■ **What is expected**
Copy word for word the lines from the start of the records through the line that contains "Click the conversion", both included.
═════ Input
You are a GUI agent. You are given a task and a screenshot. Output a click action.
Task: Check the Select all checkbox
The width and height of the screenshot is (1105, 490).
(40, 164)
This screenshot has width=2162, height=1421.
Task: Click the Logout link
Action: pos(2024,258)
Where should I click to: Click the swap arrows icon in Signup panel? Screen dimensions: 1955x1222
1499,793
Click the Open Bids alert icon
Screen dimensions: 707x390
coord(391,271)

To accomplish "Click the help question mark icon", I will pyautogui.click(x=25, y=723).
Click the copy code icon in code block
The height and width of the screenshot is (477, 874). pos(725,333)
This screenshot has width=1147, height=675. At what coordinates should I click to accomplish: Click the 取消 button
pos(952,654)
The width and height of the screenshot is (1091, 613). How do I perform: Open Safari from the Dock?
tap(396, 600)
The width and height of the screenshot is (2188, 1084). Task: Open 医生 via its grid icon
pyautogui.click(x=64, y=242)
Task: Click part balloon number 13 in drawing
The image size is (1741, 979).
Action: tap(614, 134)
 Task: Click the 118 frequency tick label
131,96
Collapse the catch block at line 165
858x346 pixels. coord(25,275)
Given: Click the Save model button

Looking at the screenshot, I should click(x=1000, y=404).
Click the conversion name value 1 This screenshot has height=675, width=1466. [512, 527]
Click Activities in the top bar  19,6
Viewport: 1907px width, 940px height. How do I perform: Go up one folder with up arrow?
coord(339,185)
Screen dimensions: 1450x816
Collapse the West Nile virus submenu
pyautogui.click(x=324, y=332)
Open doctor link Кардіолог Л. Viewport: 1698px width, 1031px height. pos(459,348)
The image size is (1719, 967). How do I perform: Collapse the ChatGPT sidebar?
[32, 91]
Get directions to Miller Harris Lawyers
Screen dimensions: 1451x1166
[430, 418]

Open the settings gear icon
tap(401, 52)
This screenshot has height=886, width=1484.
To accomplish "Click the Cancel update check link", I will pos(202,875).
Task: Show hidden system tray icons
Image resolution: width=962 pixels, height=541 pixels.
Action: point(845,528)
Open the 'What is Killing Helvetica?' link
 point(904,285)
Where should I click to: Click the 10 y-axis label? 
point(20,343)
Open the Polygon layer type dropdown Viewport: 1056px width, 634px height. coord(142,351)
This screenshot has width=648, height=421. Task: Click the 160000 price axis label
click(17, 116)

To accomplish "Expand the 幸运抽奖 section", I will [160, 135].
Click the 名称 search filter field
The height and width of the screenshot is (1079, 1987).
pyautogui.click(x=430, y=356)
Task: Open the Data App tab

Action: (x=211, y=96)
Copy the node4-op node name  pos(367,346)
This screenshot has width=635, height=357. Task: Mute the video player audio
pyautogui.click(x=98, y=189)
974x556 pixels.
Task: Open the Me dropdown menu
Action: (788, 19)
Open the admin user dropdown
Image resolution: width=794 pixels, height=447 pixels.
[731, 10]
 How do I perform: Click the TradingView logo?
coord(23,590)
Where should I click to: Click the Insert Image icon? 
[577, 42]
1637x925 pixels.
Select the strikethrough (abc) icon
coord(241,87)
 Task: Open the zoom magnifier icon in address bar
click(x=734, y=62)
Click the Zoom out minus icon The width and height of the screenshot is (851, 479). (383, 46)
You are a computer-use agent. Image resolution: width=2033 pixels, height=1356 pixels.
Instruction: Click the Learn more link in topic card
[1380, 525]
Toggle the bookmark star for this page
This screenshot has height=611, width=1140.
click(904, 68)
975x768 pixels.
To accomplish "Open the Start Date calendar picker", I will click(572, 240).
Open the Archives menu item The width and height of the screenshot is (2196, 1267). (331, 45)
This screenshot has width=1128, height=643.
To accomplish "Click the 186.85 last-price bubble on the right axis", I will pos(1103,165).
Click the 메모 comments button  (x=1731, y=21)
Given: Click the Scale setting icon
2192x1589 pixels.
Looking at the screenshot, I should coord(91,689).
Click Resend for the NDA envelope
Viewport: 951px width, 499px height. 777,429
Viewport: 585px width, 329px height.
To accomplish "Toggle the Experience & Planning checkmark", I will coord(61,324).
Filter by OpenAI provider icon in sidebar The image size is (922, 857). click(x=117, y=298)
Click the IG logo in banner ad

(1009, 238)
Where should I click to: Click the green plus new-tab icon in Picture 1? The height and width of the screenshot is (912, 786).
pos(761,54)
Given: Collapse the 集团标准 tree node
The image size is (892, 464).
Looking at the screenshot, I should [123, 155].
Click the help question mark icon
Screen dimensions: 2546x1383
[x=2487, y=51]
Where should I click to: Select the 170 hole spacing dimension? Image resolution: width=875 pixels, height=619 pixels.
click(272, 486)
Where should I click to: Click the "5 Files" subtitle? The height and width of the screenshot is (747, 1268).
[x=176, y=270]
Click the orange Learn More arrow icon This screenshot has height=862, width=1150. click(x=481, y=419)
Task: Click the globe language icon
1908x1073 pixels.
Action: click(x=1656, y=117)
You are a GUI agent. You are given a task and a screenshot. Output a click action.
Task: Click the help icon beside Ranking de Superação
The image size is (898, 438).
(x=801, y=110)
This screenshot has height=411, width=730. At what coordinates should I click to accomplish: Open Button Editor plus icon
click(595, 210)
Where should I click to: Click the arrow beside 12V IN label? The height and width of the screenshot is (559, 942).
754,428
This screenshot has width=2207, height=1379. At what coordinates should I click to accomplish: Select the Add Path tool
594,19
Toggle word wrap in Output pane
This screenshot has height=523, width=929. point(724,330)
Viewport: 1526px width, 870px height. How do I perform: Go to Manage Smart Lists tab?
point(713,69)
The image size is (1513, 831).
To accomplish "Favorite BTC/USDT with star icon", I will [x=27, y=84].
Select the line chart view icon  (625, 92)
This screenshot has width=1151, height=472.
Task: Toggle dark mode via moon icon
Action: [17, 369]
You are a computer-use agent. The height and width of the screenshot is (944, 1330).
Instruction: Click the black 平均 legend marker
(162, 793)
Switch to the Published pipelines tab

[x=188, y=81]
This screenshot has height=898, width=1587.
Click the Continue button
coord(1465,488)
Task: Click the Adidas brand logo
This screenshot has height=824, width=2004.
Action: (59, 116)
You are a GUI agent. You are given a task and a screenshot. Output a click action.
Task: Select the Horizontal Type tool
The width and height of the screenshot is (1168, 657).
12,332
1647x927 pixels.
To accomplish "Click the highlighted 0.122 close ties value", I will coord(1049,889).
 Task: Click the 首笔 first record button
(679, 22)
══════════
■ **Output of the task**
You are a GUI agent. You are given a task and a screenshot. Output a click action.
Task: Check the Select all checkbox
The width and height of the screenshot is (1105, 490).
(40, 164)
This screenshot has width=2162, height=1421.
Task: Click the Logout link
Action: pos(2024,258)
Where should I click to: Click the swap arrows icon in Signup panel? Screen dimensions: 1955x1222
1499,793
Click the Open Bids alert icon
Screen dimensions: 707x390
coord(391,271)

To accomplish "Click the help question mark icon", I will pyautogui.click(x=25, y=723).
Click the copy code icon in code block
The height and width of the screenshot is (477, 874). pos(725,333)
This screenshot has width=1147, height=675. At what coordinates should I click to accomplish: Click the 取消 button
pos(952,654)
The width and height of the screenshot is (1091, 613). How do I perform: Open Safari from the Dock?
tap(396, 600)
The width and height of the screenshot is (2188, 1084). Task: Open 医生 via its grid icon
pyautogui.click(x=64, y=242)
Task: Click part balloon number 13 in drawing
The image size is (1741, 979).
Action: tap(614, 134)
 Task: Click the 118 frequency tick label
131,96
Collapse the catch block at line 165
858x346 pixels. coord(25,275)
Given: Click the Save model button

Looking at the screenshot, I should click(x=1000, y=404).
Click the conversion name value 1 This screenshot has height=675, width=1466. [512, 527]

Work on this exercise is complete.